*The exercise*. Replace "slideshow" with "carousel" in the lines that start with the line containing "Where should I click to: Click the 179,340" and go on through the line containing "will (426, 458).". Give only those lines, with everything else unchanged.

*Working data*.
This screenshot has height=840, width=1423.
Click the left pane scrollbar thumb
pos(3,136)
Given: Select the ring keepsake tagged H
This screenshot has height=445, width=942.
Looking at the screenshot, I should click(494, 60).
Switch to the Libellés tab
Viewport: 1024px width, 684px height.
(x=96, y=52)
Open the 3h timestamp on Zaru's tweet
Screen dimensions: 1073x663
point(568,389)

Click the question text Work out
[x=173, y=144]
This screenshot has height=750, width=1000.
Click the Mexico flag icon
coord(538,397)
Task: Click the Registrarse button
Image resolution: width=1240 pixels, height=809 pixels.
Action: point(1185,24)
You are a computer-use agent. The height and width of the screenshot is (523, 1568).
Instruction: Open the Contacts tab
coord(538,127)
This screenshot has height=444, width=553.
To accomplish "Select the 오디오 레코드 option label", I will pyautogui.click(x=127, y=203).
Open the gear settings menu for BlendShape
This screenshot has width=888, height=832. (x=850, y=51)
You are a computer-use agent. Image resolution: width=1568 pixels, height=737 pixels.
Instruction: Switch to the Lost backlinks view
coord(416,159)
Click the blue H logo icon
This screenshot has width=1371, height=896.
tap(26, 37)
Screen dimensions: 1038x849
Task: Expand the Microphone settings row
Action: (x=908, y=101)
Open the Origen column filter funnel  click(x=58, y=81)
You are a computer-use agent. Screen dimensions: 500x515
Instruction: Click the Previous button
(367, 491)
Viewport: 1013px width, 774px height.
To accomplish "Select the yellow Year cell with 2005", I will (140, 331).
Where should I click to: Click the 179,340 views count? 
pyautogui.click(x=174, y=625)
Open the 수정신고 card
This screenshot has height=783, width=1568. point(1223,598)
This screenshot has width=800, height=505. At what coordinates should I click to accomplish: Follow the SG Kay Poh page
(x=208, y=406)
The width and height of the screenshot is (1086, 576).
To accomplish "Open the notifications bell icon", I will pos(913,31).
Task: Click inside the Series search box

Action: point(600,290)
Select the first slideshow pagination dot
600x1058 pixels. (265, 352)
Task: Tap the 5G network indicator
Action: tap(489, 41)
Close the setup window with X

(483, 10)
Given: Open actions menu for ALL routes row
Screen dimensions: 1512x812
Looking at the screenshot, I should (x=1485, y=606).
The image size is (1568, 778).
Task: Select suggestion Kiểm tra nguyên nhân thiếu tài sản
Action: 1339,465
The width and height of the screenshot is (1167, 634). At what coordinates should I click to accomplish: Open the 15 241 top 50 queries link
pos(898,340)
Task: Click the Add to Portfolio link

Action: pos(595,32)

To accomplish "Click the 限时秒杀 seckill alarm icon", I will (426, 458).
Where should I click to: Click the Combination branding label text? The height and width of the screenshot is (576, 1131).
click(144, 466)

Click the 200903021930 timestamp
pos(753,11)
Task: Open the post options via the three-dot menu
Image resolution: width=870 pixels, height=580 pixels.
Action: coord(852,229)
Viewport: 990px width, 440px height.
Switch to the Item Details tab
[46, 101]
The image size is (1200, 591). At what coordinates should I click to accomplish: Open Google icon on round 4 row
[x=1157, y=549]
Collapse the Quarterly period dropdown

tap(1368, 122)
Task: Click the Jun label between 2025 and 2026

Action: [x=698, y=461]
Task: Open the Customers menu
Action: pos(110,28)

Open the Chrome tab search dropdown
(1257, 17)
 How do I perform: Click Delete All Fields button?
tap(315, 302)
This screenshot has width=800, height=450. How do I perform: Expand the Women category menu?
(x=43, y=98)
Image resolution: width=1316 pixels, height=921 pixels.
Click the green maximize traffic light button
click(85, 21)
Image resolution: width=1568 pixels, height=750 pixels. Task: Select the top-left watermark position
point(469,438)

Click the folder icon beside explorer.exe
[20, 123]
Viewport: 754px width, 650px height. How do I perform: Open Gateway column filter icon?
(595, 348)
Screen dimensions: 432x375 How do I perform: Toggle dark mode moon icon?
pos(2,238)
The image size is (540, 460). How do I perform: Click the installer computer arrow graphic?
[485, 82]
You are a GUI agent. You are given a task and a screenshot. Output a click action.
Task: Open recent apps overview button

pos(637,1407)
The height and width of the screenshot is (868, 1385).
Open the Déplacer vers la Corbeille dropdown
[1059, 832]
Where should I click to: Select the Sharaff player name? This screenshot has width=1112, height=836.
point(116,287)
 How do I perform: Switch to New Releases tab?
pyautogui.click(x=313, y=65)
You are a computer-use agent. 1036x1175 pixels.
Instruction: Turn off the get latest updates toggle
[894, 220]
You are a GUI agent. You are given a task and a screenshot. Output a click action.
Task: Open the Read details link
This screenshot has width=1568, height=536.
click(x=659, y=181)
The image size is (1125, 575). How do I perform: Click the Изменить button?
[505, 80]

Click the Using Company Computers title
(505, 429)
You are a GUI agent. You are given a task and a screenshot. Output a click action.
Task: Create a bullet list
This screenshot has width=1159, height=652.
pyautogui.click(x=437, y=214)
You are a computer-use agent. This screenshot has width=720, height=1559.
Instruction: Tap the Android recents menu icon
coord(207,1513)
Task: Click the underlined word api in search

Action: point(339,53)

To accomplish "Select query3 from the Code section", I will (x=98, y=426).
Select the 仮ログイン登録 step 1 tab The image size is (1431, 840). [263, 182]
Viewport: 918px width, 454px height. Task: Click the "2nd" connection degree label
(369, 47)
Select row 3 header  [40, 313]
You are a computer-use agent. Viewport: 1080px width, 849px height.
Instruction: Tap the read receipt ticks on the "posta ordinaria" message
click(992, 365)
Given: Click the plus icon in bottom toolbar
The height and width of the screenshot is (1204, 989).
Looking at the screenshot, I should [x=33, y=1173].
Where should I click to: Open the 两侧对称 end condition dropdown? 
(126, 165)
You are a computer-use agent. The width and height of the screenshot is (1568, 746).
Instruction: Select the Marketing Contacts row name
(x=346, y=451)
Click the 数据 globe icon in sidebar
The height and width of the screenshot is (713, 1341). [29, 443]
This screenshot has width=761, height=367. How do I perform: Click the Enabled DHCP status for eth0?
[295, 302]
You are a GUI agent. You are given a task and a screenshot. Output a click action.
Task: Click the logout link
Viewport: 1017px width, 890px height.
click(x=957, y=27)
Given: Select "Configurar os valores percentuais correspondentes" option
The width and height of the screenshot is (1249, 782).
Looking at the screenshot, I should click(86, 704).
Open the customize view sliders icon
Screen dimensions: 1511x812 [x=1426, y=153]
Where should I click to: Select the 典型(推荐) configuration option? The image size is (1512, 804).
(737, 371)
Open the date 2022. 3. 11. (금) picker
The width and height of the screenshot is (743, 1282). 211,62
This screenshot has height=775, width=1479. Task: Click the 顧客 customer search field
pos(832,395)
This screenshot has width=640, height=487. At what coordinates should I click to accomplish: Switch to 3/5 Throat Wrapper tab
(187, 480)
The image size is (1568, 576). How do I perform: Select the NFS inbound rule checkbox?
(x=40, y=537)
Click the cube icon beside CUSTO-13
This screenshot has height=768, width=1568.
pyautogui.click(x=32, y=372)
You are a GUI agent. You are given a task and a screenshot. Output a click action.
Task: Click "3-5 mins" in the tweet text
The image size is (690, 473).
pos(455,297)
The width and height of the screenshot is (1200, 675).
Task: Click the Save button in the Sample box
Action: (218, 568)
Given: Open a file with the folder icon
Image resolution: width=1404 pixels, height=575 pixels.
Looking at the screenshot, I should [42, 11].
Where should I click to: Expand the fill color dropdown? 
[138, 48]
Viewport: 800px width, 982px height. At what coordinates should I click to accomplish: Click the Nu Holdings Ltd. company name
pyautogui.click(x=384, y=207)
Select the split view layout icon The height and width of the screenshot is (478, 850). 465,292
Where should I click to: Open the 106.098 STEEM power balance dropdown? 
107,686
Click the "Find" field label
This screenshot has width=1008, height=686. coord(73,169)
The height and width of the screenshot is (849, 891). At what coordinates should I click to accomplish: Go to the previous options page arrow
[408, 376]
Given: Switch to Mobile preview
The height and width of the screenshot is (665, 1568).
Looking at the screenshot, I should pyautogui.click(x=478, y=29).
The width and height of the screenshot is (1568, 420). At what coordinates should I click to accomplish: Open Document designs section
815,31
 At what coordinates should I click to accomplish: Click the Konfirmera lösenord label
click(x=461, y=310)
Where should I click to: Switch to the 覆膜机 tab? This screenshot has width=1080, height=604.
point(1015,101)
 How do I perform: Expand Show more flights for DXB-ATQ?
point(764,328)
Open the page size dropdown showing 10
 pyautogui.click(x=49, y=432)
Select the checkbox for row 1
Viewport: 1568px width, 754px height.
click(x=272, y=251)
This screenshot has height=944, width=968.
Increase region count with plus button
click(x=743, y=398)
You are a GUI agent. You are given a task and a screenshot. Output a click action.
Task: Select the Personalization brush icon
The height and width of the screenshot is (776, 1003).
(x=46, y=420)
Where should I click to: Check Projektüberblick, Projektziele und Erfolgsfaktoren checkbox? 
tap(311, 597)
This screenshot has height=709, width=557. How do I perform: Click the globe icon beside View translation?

*Reply*.
Where should I click to: Click the 179,340 views count? 
pyautogui.click(x=174, y=625)
Open the 수정신고 card
This screenshot has height=783, width=1568. point(1223,598)
This screenshot has width=800, height=505. At what coordinates should I click to accomplish: Follow the SG Kay Poh page
(x=208, y=406)
The width and height of the screenshot is (1086, 576).
To accomplish "Open the notifications bell icon", I will pos(913,31).
Task: Click inside the Series search box

Action: point(600,290)
Select the first carousel pagination dot
600x1058 pixels. (265, 352)
Task: Tap the 5G network indicator
Action: tap(489, 41)
Close the setup window with X

(483, 10)
Given: Open actions menu for ALL routes row
Screen dimensions: 1512x812
Looking at the screenshot, I should (x=1485, y=606).
The image size is (1568, 778).
Task: Select suggestion Kiểm tra nguyên nhân thiếu tài sản
Action: 1339,465
The width and height of the screenshot is (1167, 634). At what coordinates should I click to accomplish: Open the 15 241 top 50 queries link
pos(898,340)
Task: Click the Add to Portfolio link

Action: pos(595,32)

To accomplish "Click the 限时秒杀 seckill alarm icon", I will (426, 458).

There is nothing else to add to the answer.